This page is a (revisited) mirror page
published on August 4, 1997
marc.meurrens@acm.org
(
http://homepages.ulb.ac.be/~meurrens)
http://wizard.ucr.edu/~nagler/coding_style.html
Jonathan Nagler
(
nagler@wizard.ucr.edu)
http://www.ulb.ac.be/esp/ip-Links/Java/joodcs/index.html
[back]
(added August 4, 1997)
Coding Style and Good Computing Practices
http://wizard.ucr.edu/~nagler/coding_style.html
by
Jonathan Nagler
(
nagler@wizard.ucr.edu)
The Political Methodologist Spring, 1995 - Volume 6, No 2.
A list of approx. 30 "pre-prepared" links to this page
is available at URL http://www.ulb.ac.be/esp/ip-Links/Java/joodcs/nagler-LinksTo.html.
These links are (or will be) used in other pages related to "OO design and Coding Standards".
This article appeared in The Political Methodologist Spring, 1995 - Volume 6, No 2.
I thank Charles
Franklin, Bob Hanneman, Gary King, and Burt Kritzer for useful comments
and suggestions. Jonathan Nagler is associate professor of political
science at
University of
California Riverside and can be reached at
nagler@wizard.ucr.edu
Recently
The
Political Methodologist presented the case for
replication. Replication depends
upon individual researchers being able to explain exactly what they have done.
And being able to explain exactly what one has done requires keeping good
records of it. This article describes basic good computing practices. It
contains advice for writing clear code, as well as advice on general
computing practices to maintain. The goals are simple. First, the
researcher should be able to replicate his or her own work six hours
later, six months later, and even six years later. Second, others should
be able to look at the code and understand what was being done (and
preferably why it was being done). In addition, following good computing
practices encourages the researcher to maintain a thorough grasp of what
is being done with the data, and thus makes it easier to perform
additional analyses. Good coding allows for more efficient research. One
is not always re-reading one's own work and retracing one's own steps to
perform the smallest bit of additional analysis.
The sequence this article is written in leads the reader from more general themes to more specific ones. I encourage readers who don't have the patience for the big picture to skip ahead rather than skip the whole article. Even learning basic conventions about variable names will put you ahead of most coders! And this article is not meant only for sophisticated statistical researchers. In fact the statistical procedures you will ultimately use have absolutely nothing to do with the topic of this article. These practices should be used even if you are doing nothing more complex than producing 2x2 tables with a particular data-set.

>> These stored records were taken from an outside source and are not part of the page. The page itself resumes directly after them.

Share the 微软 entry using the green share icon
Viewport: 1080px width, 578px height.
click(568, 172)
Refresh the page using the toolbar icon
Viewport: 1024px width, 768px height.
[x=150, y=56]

First, what do I mean by computing practices and `code'? Computing practices covers everything you do from the time you open the codebook to a dataset, or begin to enter your own data, to the time you produce the actual numbers that will be placed in a table of an article. By code I mean the actual computer syntax -- -- or computer program -- -- used to perform the computations. This most likely means the set of commands issued to a higher-level statistics package such as SAS or SPSS. I will refer to a given file of commands as a `program.' Most political scientists do not think of themselves as computer programmers. But when you write a line of syntax in SAS or SPSS, that is exactly what you are doing -- -- programming a computer. It is coincidental that the language you use is SAS instead of Fortran or C. The paradox is that most political scientists are not trained as computer programmers. And so they never learned basic elements of programming style, nor are they practiced in the art of writing clean, readable, maintainable code. The classic text on programming style remains Kernighan and Plauger The Elements of Programing Style (1974), and most books on programming include a chapter on style. I recommend including a section on coding style in every graduate methods sequence.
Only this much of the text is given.